How to renovate a room cheaply
By Ryoji Shimada, staff writer
According to last year's survey, the number of vacant houses in Japan is about 8.46 million (compared to about 8.2 million in the previous survey), and the ratio of vacant houses to all houses (vacant house rate) is 13.55%. Vacant houses are one of the major problems facing Japan. The best thing to do is to demolish them and build new houses, but it costs a lot of money. Renovation is also expensive. Therefore, the method of renewing a house with a little renovation is coming into the spotlight.
A young man in his 20s sits on a wooden bench under the windows of a quaint but stylish room, reading a book in the sunshine. Just outside is a small wooden deck. A planter would fit nicely there. Inside, wooden shelves separate the main room from the kitchen, fitting perfectly without taking up too much space. The easy-to-use closet is equipped with adjustable shelves. A second door just inside the main entrance created an oppressive feeling, so it has been removed and replaced with a long white mesh curtain, providing smoother entry and a more spacious ambience. A narrow shelf has been attached to the wall in the entryway, to hold items such as keys or small plants. New wallpaper and flooring contribute to the comfortable atmosphere.
This approximately 25-square-meter room, built for single-occupancy, is in a 45-year-old two-story wooden apartment building in Chofu City, a 20-minute train ride from the center of Tokyo. It was recently renovated and turned into a pleasant living space.
Mokuchin Kikaku, a non-profit organization, carried out the renovations for just 700,000 yen ($7,777). “These old wooden apartments have a simple structure, which makes it easier to give them a facelift,” said vice-chairman Eiji Kawase, 25. Commonly known as mokuchin apartments (“mokuchin” means cheap), they are hard to rent nowadays. Being over 30 years old, they are run down and unfashionable. But Kawase stressed the good side of these apartments, “They often have a cozy, community-oriented feeling.” The organization’s aim and purpose is to give these old rooms a new life as valuable assets to society.
There are said to be more than 140,000 mokuchin-style apartments in and around Tokyo.

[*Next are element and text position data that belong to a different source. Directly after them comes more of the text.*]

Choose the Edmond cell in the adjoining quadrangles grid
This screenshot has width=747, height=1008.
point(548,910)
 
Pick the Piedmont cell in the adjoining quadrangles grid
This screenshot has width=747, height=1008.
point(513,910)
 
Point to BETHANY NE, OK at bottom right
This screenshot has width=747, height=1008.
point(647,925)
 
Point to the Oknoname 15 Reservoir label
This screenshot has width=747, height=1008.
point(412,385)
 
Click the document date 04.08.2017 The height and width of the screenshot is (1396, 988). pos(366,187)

Most of them were built between 1954 and 1973, when there was an influx of people from other regions looking for work during Japan’s so-called “post-war economic miracle.” These apartments were hastily built in large numbers to accommodate those people. In most cases, the units are small, intended for just one person, and the rent is low, so they sometimes have shared bathrooms. But at the same time, their wooden structure, no longer found in modern concrete apartments or condominiums, is unique to Japan and is considered quaint or old-fashioned. Nowadays, shared facilities such as bathrooms or sinks can be viewed as assets, providing good communal space. However, these places are really too old to be used in their current condition. They need a bit of a facelift, as well as some adaptations to the requirements of modern living, by being refurbished in a way that doesn’t tarnish their charms.

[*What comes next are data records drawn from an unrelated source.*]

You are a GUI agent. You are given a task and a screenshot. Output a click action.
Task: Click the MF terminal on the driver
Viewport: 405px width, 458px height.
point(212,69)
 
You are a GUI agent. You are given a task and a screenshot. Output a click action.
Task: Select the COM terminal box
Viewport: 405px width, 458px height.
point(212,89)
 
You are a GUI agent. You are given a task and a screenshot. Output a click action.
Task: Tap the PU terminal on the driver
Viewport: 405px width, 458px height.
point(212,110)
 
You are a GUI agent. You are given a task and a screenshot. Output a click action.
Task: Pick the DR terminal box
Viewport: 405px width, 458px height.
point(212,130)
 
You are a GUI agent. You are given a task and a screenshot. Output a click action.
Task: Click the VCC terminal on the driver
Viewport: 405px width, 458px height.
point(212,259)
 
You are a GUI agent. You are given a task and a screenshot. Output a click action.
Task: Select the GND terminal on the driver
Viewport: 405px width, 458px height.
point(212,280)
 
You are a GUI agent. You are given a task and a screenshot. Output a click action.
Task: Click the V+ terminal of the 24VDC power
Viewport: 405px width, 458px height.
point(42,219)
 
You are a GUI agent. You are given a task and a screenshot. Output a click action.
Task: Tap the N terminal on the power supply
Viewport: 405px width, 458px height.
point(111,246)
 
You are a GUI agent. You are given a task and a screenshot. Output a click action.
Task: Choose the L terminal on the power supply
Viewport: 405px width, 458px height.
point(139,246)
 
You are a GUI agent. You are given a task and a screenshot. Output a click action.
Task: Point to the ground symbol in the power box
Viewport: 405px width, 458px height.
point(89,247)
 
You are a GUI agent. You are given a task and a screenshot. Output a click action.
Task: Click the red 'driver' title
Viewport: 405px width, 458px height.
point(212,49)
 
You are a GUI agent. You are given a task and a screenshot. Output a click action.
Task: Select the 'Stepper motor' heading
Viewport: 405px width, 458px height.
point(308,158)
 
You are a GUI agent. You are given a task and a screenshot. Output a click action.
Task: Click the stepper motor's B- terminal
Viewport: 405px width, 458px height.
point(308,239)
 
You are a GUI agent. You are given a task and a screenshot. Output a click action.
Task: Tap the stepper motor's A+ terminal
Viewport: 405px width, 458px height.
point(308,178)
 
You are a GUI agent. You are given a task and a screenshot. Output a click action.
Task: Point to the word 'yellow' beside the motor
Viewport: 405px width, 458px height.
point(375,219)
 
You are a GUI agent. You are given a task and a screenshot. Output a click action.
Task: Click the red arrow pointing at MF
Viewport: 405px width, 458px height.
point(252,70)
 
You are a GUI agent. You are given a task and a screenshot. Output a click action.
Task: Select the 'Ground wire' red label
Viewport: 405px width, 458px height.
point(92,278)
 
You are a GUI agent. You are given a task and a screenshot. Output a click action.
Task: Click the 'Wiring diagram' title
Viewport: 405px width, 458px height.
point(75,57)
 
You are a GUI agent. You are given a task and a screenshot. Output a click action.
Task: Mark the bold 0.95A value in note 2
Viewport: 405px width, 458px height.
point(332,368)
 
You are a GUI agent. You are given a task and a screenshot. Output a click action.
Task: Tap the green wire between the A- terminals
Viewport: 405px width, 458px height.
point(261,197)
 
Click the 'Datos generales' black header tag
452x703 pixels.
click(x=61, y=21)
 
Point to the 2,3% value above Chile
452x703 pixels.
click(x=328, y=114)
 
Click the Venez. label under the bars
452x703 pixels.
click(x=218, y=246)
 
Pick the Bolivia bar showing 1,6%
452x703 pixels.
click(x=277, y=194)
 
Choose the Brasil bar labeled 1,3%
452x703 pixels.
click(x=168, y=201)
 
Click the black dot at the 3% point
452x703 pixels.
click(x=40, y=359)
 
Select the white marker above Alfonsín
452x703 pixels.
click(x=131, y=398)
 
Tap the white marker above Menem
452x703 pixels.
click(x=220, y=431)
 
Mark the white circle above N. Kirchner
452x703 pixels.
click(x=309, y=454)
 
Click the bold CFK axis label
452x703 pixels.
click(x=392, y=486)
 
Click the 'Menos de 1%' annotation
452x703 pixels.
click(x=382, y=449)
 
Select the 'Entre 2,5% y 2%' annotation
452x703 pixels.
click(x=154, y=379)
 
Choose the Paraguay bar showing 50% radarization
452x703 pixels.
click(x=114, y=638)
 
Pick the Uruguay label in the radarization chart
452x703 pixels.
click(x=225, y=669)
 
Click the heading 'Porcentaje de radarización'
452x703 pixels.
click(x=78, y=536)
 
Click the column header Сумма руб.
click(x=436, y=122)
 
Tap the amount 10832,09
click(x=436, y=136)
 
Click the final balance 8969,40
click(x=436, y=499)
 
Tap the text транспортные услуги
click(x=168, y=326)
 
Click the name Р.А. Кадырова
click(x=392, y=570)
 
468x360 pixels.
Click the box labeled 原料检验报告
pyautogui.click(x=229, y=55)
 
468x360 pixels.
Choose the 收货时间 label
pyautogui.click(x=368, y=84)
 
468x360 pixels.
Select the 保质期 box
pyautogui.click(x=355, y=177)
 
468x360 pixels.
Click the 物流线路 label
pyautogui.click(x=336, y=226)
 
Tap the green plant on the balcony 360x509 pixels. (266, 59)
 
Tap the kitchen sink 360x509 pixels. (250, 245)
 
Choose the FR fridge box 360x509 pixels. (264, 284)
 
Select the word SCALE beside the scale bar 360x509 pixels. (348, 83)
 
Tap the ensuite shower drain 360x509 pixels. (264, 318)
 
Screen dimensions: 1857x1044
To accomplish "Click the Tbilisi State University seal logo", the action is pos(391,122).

Along with a group of university students, Kawase and chairman Yutaro Muraji, also 25, started to conduct research on these apartments around Tokyo in 2009. They found that tenants shunned them due to their age, and there were a lot of vacant rooms. But many landlords have little money for renovation. Some can’t help but put these beloved apartments up for sale.

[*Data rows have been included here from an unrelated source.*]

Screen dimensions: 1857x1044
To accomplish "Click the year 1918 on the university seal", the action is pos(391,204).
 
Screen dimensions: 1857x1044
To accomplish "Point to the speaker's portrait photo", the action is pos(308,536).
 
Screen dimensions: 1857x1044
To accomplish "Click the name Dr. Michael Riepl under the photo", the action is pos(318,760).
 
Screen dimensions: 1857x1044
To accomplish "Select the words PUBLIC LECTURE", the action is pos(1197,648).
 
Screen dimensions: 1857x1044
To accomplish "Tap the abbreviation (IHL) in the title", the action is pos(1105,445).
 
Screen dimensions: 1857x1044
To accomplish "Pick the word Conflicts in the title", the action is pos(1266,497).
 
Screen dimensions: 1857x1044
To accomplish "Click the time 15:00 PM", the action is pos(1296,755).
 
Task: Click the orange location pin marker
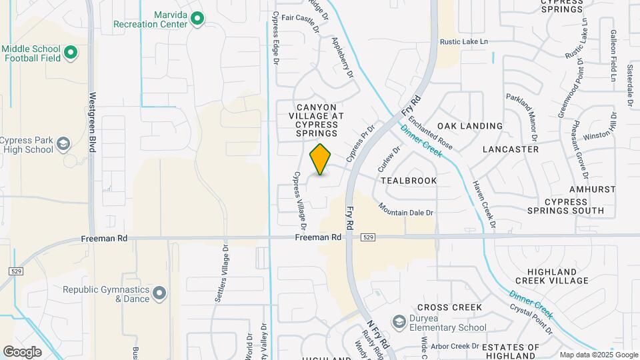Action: click(x=321, y=159)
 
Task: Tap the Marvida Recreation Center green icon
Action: click(x=197, y=19)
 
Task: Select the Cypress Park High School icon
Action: click(x=63, y=144)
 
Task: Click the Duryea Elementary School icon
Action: click(x=399, y=323)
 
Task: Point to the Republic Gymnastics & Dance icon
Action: click(x=159, y=293)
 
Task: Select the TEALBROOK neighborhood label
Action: click(x=409, y=181)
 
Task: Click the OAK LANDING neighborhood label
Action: click(x=469, y=126)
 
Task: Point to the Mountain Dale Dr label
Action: click(x=407, y=209)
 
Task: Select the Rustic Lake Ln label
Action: click(x=464, y=41)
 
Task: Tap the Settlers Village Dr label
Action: click(x=221, y=275)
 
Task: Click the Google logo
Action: click(x=22, y=351)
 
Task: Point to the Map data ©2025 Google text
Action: click(x=598, y=355)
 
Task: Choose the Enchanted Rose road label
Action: click(x=431, y=133)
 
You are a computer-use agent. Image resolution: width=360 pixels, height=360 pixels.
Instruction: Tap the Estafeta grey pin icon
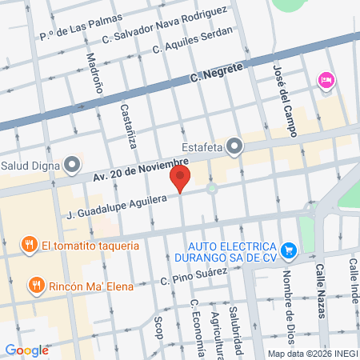234,146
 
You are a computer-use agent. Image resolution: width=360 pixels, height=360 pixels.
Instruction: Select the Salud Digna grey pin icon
72,166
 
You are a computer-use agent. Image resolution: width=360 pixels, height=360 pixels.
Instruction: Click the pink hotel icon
325,80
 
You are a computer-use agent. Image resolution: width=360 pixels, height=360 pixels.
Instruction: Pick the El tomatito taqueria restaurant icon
29,245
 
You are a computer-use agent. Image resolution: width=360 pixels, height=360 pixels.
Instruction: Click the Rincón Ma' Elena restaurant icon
35,284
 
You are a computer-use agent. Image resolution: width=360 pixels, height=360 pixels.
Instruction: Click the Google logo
27,350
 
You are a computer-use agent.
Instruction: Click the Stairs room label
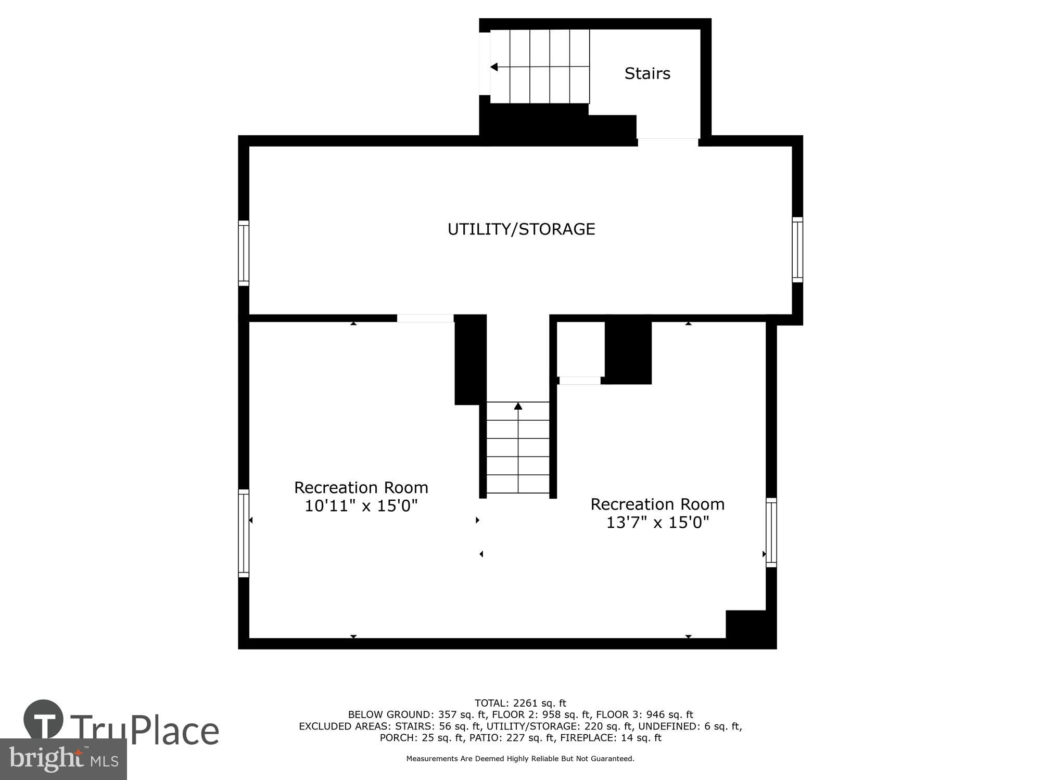647,73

The newly-renovated room in the photo above is now being rented to a young person in his 20s for 55,000 yen ($611) a month. (Prior to the renovations, it had cost 50,000 yen ($555).) “I heard that he liked the interior and the design so much that, even though he had to pay another 5,000 yen a month to park his motorcycle elsewhere, he chose this room,” said Kawase. There is no bicycle- or motorcycle-parking space provided with this apartment.
Renovations should be done at a reasonable cost, but in a way that will meet the demands of the mostly-young prospective tenants. This delicate balance is the key to the success of Mokuchin Kikaku’s activities. The present goals of the organization are to increase the number of “recipes” so that they can be adapted to a greater variety of properties, and to offer even more ideas through their consultation service. Inquiries are increasing, and since the end of last year, they have received requests to work on more than 30 projects.
Asked why youngsters are taking a fresh look at these retro-style rooms, Kawase replied, “They might be fed up with modern places, or find them too high-tech, with too much security, too sterile-looking and so on. There is certainly a growing need for these old apartments with their warm atmosphere. We should give them a shine once again.”